David Andrews summed up the negotiating position when he declared: "We are prepared to take some pain, but we are not willing to be crucified."

The Government got it wrong when it failed to recognise the seachange that occurred in Europe with the departure of Helmut Kohl. German open-handedness in funding the CAP and EU integration underwent a transformation with the election of Chancellor Schroder. Not only was the new German government unwilling to pay more; it demanded a rebate.

From a position where Irish officials had been confident they could improve on the various reform proposals put forward by the Commission, they were suddenly talking about "an ambush" as the Germans, Dutch and others demanded cuts that went far beyond the Commission proposals.

And, having accepted the Commission proposals in principle, the Government was contesting the new policies from a position of weakness.

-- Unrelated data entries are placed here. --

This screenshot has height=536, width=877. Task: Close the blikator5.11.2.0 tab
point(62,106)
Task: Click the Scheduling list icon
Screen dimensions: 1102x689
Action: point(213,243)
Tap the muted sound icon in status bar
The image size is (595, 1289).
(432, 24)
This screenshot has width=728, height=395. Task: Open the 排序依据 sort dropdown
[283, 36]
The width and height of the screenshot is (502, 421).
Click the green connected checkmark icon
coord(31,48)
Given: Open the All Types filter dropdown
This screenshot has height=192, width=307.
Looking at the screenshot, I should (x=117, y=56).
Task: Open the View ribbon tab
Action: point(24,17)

What had seemed a clever idea at the time - splitting existing regional structures and including Kerry and Clare among the most deprived counties - was suddenly a great gap in the defences. And it enabled Eurostat - at the prompting of the Commission, if the Government is to be believed - to dump Irish proposals for regionalisation.

Next Monday officials from the Department of Finance will travel to Brussels for high-level talks with Eurostat. If the response to the Kerry/Clare issue is "exceptionally negative", according to reliable Government sources, the situation could change very quickly.

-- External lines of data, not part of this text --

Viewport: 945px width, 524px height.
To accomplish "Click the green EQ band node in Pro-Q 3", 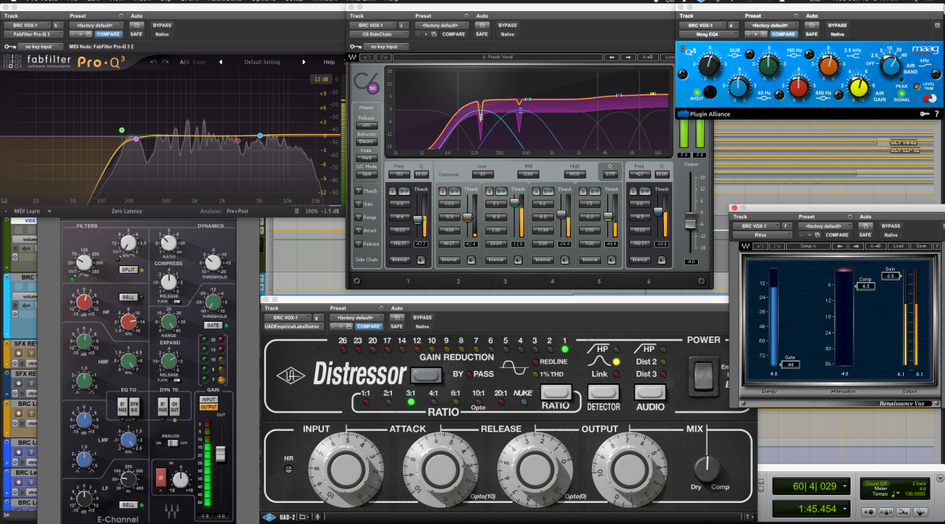I will pyautogui.click(x=122, y=130).
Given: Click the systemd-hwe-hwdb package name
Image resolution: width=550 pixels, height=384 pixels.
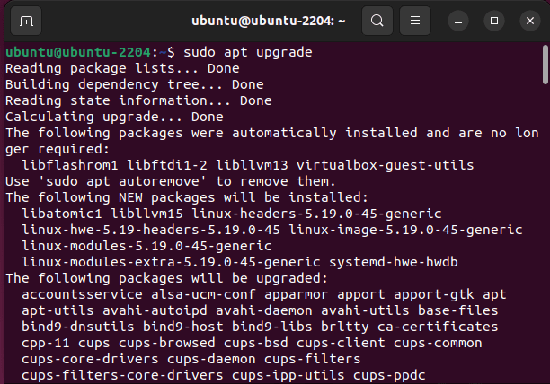Looking at the screenshot, I should 394,262.
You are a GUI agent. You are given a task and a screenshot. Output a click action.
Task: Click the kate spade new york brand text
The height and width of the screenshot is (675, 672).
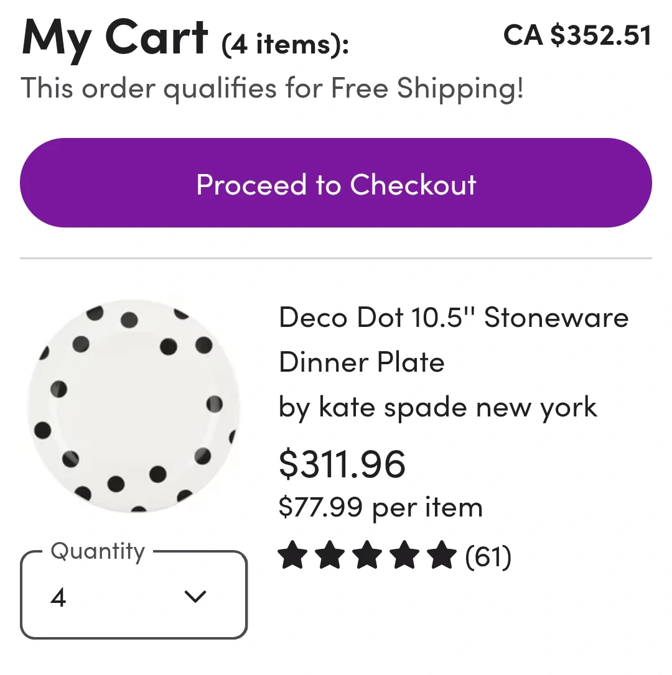point(437,408)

In other words, Kerry and Clare will be dropped from the Irish agenda when Bertie Ahern meets the president of the Commission, Jacques Santer, on Wednesday.

Government strategy seems to hinge on cutting a deal on structural and cohesion funding at the top level and then arguing with Monika Wulf-Mathies about the devolution of powers to new regional bodies. That may be why a meeting has not yet been arranged with the Commissioner for Regional Affairs.

As of now, the Government is hanging tough on its decision to devolve limited power to the two new authorities: the Border, Midlands and Western Group Regional Authority and the Southern and Eastern Group Regional Authority.

Their functions will be mainly advisory. But they will have a role in co-ordinating development and in managing the spending of EU funds.

Officials argue that the proposed powers are considerably in excess of those already agreed between the Commission and the UK for Devon and Cornwall. And they see no good reason - in spite of the views of Ms Wolf-Mathies - to add to their devolutionary proposals at this stage.

Recognition of the changed atmosphere in Europe came only last Monday, when the Taoiseach outlined the approach he intended to take at yesterday's Bonn Summit. It was a downbeat presentation.

In spite of recent economic growth, GNP per capita was still only 85 per cent of the EU average, he said. Our economic infrastructure was inadequate and huge investment was still required for roads, ports, airports, water, sewage and waste treatment. At the same time, investment in education and training must retain priority.

That was why he was asking our EU partners to "look beyond the statistics on Irish economic growth and recognise the need for consolidation of our recent achievements in order to complete the `catching up' process".

He envisaged Ireland becoming a net contributor to the EU by 2007 as a result of the current CAP and Structural Fund negotiations.

Mr Ahern argued that the Commission's initial promise of a "soft landing", through the gradual phasing out of structural and cohesion funding for Objective I areas in transition, should not become a "crash landing" because of German interference.

"Even if our regionalisation proposal is accepted," he said, "the fact is that close to 70 per cent of our population will be in transition from Objective I status."

Given the size of the stakes now being played for at European level, the influence of Jackie Healy-Rae and the domestic importance of Kerry and Clare fade to a background hum.